I second the recommendation to not get dark pans. If you do get them, reduce your baking temperature by 25 degrees. Also, don't get pans that flare out as this makes layer cakes unnecessarily difficult. Sur la Table has the largest selection of baking pans I've seen. You can also hit up a restaurant supply store if there's one in your area. Get at least two!

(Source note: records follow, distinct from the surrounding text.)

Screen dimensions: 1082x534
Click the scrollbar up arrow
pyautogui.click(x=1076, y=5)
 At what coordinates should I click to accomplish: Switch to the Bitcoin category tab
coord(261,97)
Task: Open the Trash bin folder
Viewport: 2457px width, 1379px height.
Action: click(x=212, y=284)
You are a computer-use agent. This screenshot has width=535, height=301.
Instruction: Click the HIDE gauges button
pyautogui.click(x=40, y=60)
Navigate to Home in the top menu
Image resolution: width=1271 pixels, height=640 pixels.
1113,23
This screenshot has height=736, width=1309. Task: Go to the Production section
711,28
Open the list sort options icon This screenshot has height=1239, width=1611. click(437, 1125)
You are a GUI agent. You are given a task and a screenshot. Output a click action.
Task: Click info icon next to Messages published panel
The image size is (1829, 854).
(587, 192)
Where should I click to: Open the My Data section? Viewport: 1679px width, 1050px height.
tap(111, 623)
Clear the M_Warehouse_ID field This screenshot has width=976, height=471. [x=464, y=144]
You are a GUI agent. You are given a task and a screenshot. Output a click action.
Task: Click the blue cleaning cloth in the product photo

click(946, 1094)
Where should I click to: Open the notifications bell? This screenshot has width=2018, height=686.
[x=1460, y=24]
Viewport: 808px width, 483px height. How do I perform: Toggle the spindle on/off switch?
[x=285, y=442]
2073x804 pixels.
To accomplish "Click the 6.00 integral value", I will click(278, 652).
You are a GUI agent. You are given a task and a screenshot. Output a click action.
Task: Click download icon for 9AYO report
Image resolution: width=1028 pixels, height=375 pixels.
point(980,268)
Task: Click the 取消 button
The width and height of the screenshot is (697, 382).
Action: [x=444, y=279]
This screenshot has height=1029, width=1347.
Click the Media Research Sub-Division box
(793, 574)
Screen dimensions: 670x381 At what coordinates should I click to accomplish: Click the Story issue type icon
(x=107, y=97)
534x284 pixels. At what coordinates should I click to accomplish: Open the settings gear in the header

Okay, as someone who makes on average, 2 cakes a week that people pay me for (I have a lil side biz going on), I would say go with the 8-inch. If you find that you really love making cakes, the standard cake-tier round sizes are 4, 6, 8, 10, 12, 14. . . all the even's. So go with 8. I also would recommend getting a light-finish. Fat Daddio's is my fav brand because the cakes cook SO evenly in it. http://www.amazon.com/Fat-Daddios-Anodized-Aluminum-Round/dp/B0013374AM/ref=sr_1_1?s=home-garden&ie=UTF8&qid=1299520860&sr=1-1
With such a thick cake, make sure you aren't filling the pan more than 1/2 and you decrease the cooking temp by about 25 degrees so that it doesn't come out gooey in the middle with the edges burnt to a crisp. You will also have to torte and fill a cake this thick, but its super easy and a good skill to have.
http://whisk-kid.blogspot.com/2011/02/how-to-assemble-layer-cake.html
People will be amazed and astounded with your baking-prowess if you can make an even-layered 4-layer cake with smooth frosting!